### What you need to do
Exact transcription, pictures omitted: begin at the top line of the records below and end with the line bearing "You are a computer-use".
━━━━━ Source material
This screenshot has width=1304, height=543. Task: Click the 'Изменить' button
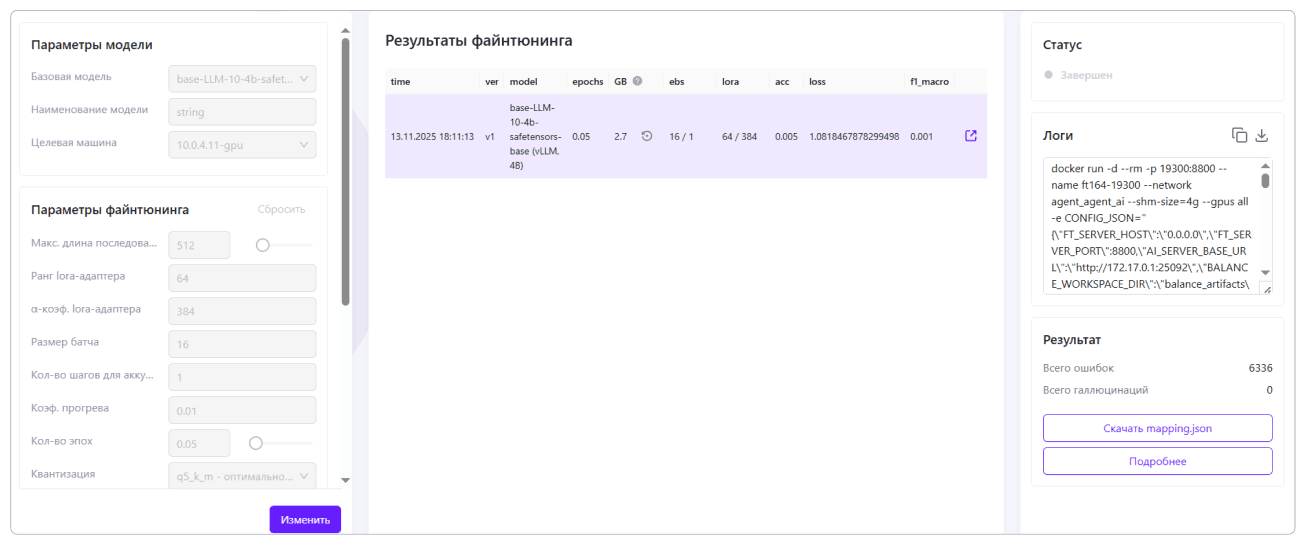305,520
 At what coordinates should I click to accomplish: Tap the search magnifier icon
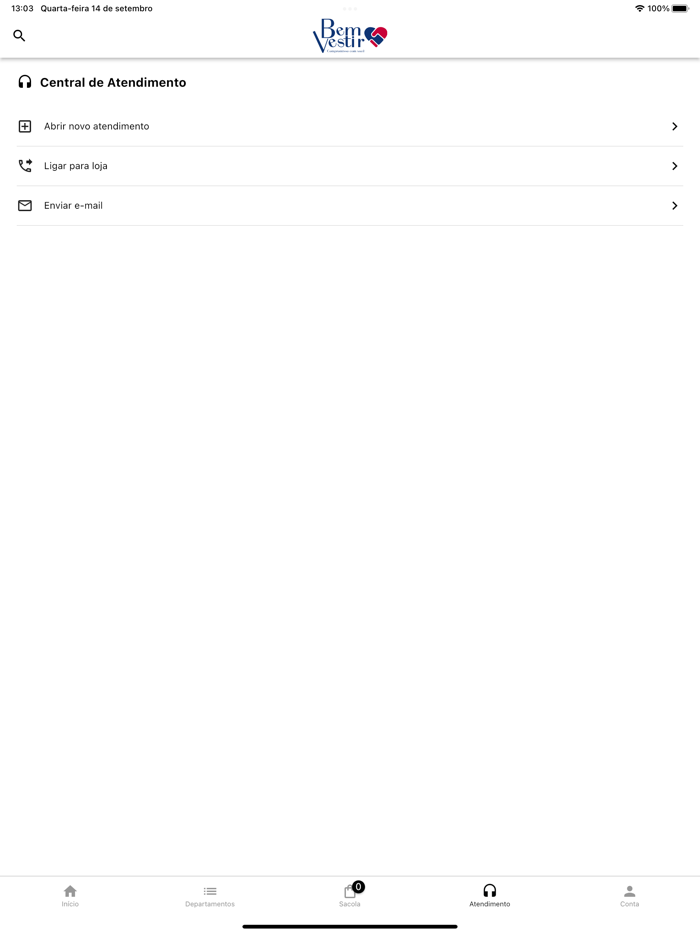19,36
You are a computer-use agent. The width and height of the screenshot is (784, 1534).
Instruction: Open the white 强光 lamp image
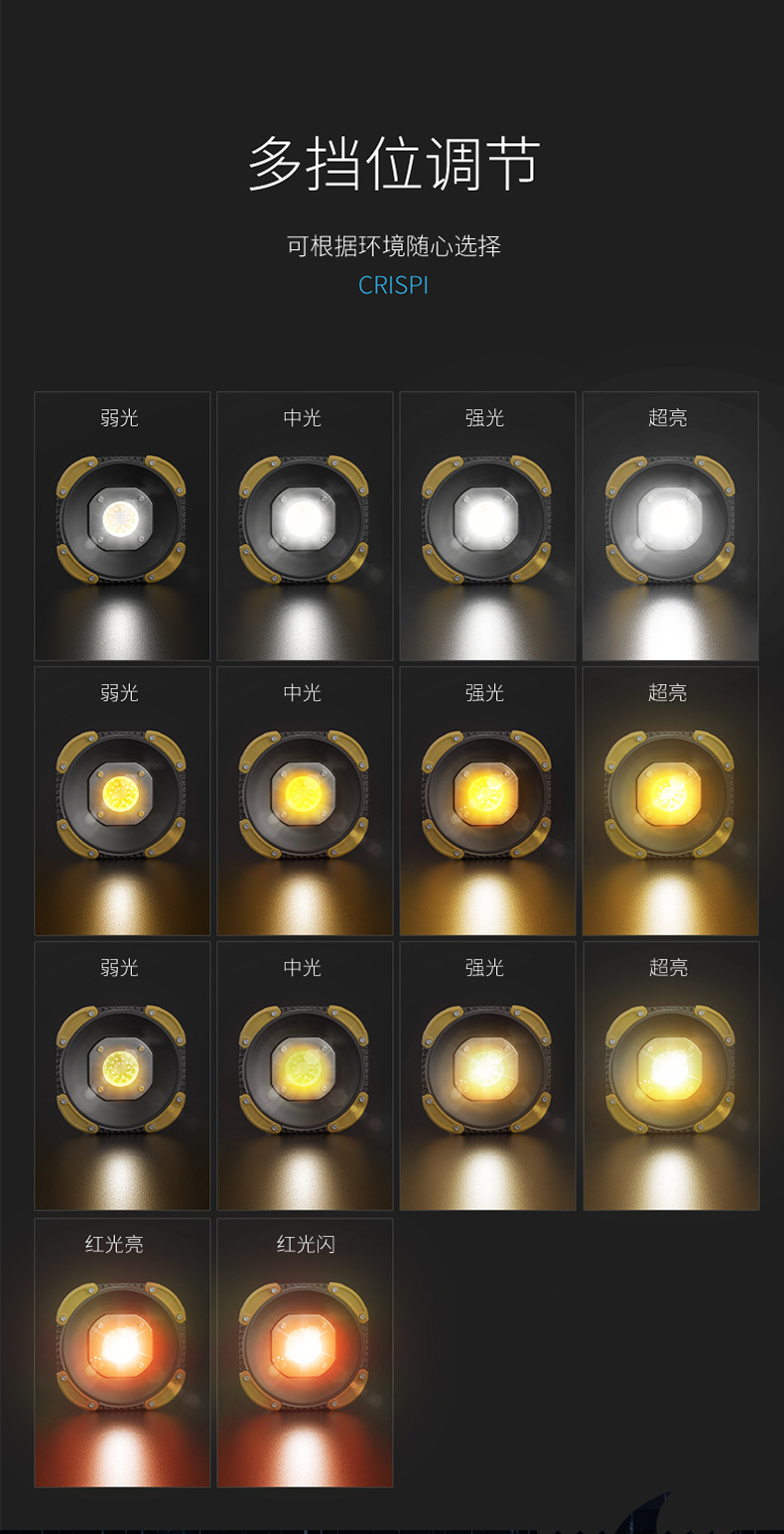click(x=487, y=526)
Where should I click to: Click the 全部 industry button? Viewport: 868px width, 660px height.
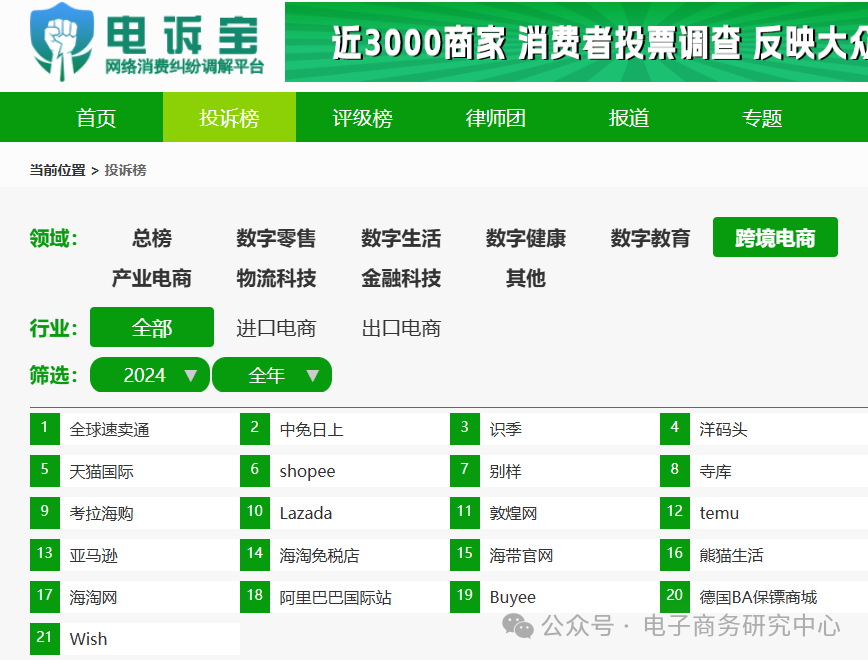pyautogui.click(x=151, y=327)
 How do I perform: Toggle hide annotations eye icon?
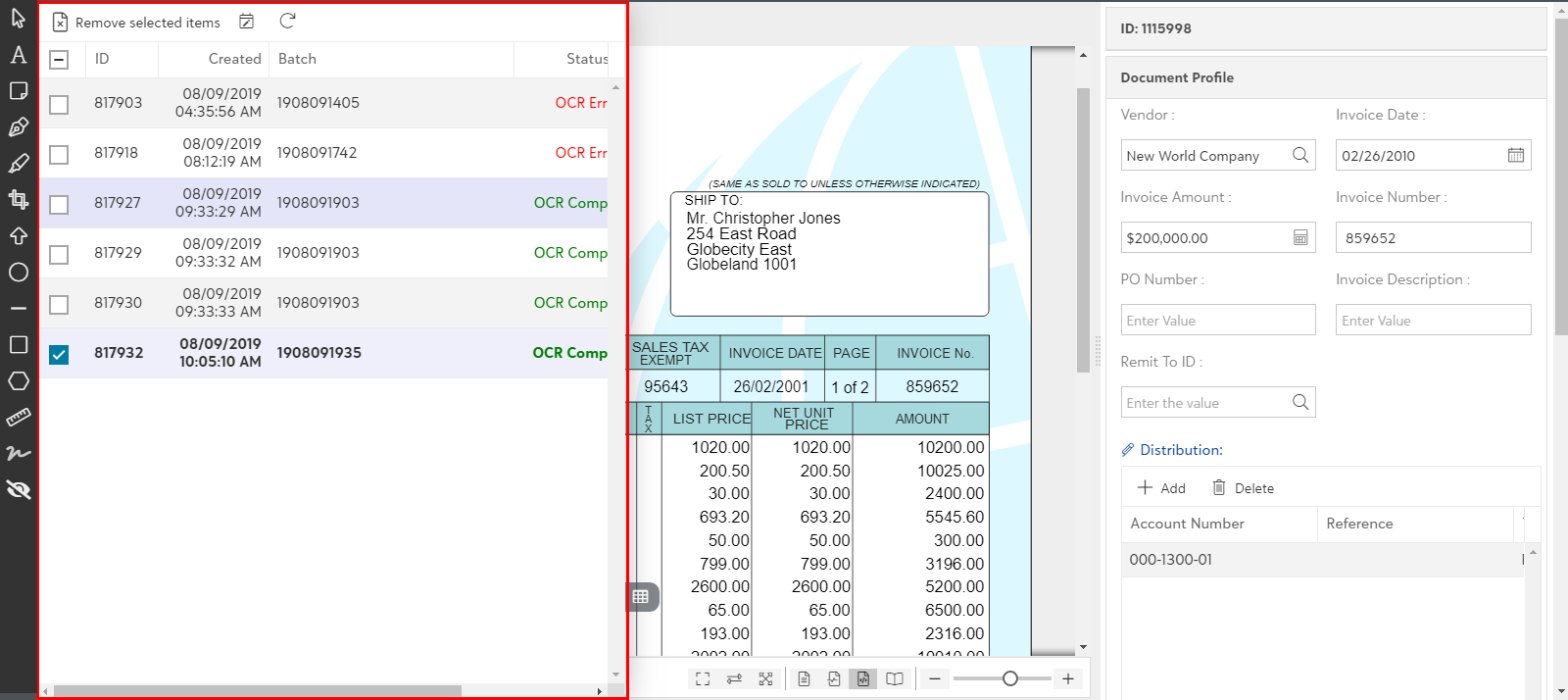(19, 489)
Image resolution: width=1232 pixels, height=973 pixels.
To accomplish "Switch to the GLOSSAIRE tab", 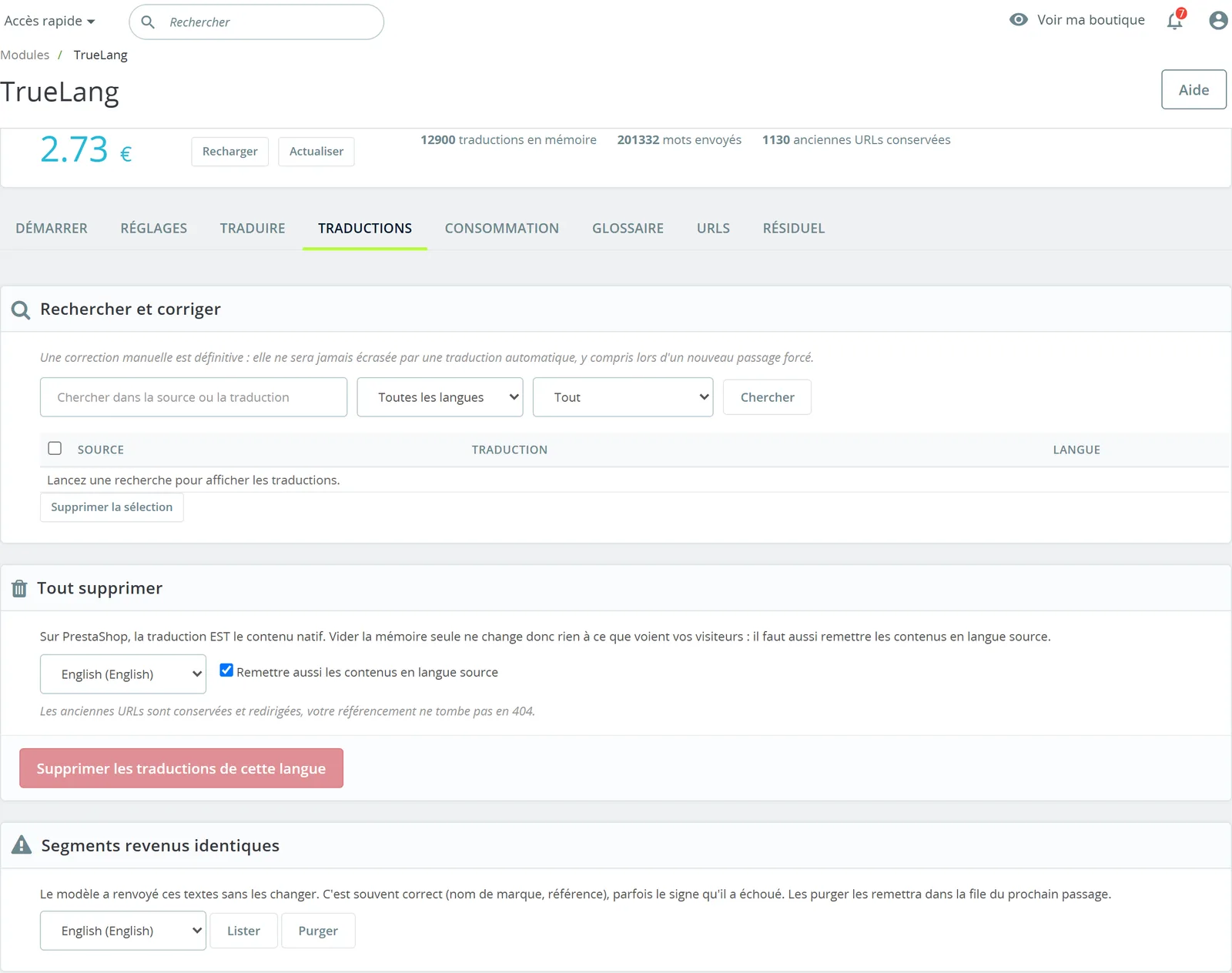I will click(628, 229).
━━━━━━━━━━
### Response area
This screenshot has width=1304, height=543. Task: Click the 'Изменить' button
305,520
 At what coordinates should I click to accomplish: Tap the search magnifier icon
19,36
You are a computer-use agent. The width and height of the screenshot is (784, 1534).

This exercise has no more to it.